Frag halt mal bei Radsport Ritzel in der Saalbahnhofstraße... der Odlo hat so manchen gebrauchten Schatz in petto. Aber lieb Fragen! ...und nicht klug*******rn! 

Grüße


----------



## steiltyp (29. März 2006)

ja, ja bei ritzels bin ich ein relativ oft gesehener gast-wäre warscheinlich mein erster anlaufpunkt gewesen


----------



## martn (29. März 2006)

steiltyp schrieb:
			
		

> [...]weil ich mir vorstellen kann, dass der ssp für unsere umliegenden offroadstrecken nicht so geeignet ist-besonders nicht für meine lieblingsstrecken [...]


das halte ich ja fürn gerücht...
benji, leg dir nen fixie zu. fixen trainiert die kniemuskulatur ungemein. vor allem auch solche, die sonst kaum beansprucht wird, die das knie stützt.


----------



## steiltyp (30. März 2006)

bei uns wirds ein wenig später, der falko kommt erst nach haus! so gegen 17.15 gehts los


----------



## Benji (30. März 2006)

ich bin heut mal wieder raus aus dem rennen, bin grad erst aus der schule heim. 

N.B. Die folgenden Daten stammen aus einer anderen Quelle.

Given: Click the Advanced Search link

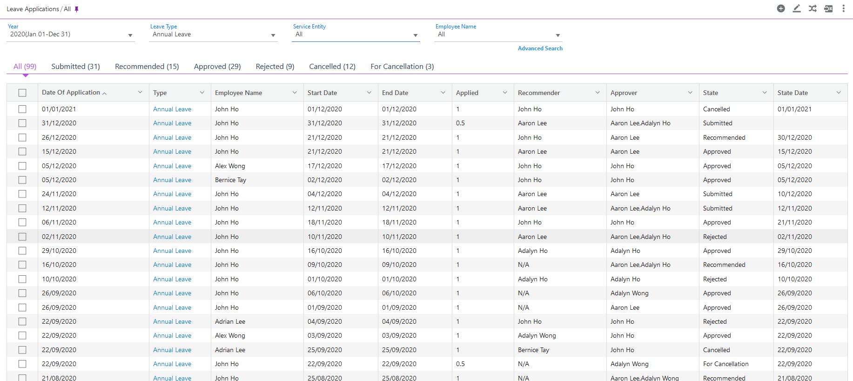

@martn: was hat fixie fahren mit stützmuskulatur zu tun? es ist einfach die hohe belastung die auftritt wenn man mit einem (okay in meinem fall ist der natürlich schon etwas dicker) gang fährt. sprich: die tretfrequenz ist an den meisten bergen (und die gibt es nun mal im gelände mehr als auf der straße) einfach zu niedrig, niedrige trittfrequenz = große belastung für die oberschenkelmuskulatur, die dann meist an dem schwächsten punkt (übergang von muskel zur sehne bzw. kniescheibe) anfängt zu klagen.
okay mag sein das man bei bremsen den oberschenkel mit anstrengen muss um zu bremsen, aber wirklich andere Stützmuskulatur gibbet da nich.

mfg der b


----------



## Canyonbiker (30. März 2006)

tach, hm klingt interessant. 
ich fahr mit. wann fahrt ihr samstach?


----------



## steiltyp (30. März 2006)

@martn:





> 'Fi·xer, der; -s,- 1.umgangssprachlich jemand, der sich Drogen spritzt 2. WIRTSCHAFT Börsenspekulant, der Leergeschäfte tätigt


ich verstehe gar nicht was davon benji und seinem knie nützen könnte

heute war wieder eine schöne runde, naturboden-waldwege sind zu empfehlen, weil trocken (die saugen ordentlich), dagegen spritzen die waldautobahen echt ekelig
_*die tour morgen beginne ich schon 13.00 uhr am spittelplatz...*_
wann samstag gefahren wird und wie entscheidet natürlich der gebende-hat doch schon der falko geschrieben-unsere tour startet 10.00 uhr am johannistor am samstag
.......................................................................................................................................
_weiß irgendwer ob man an eine bmx-gabel mit disc- oder wenigstens v-brake-aufnahme rannkommen kann?außerdem kann ich alle möglichen teile wie:bmx-lenker, 20"laufräder, v-brakes, vorbau, steuersatz und bowdenzüge gebrauchen-kann aber leider kaum was dafür bezahlen!mit tipps kann ich auch immer was anfangen_


----------



## MTB-News.de




----------



## martn (31. März 2006)

jo, in den kernbergen ließ sich heute auch so ziemlich alles gut fahren. der kalk hält eben kein wasser. bin von rode aus über die wöllmisse zum johannesberg und fuchsturm und im dunkeln radweg wieder heim. und ich hab ma eben 3 geocaches gehoben...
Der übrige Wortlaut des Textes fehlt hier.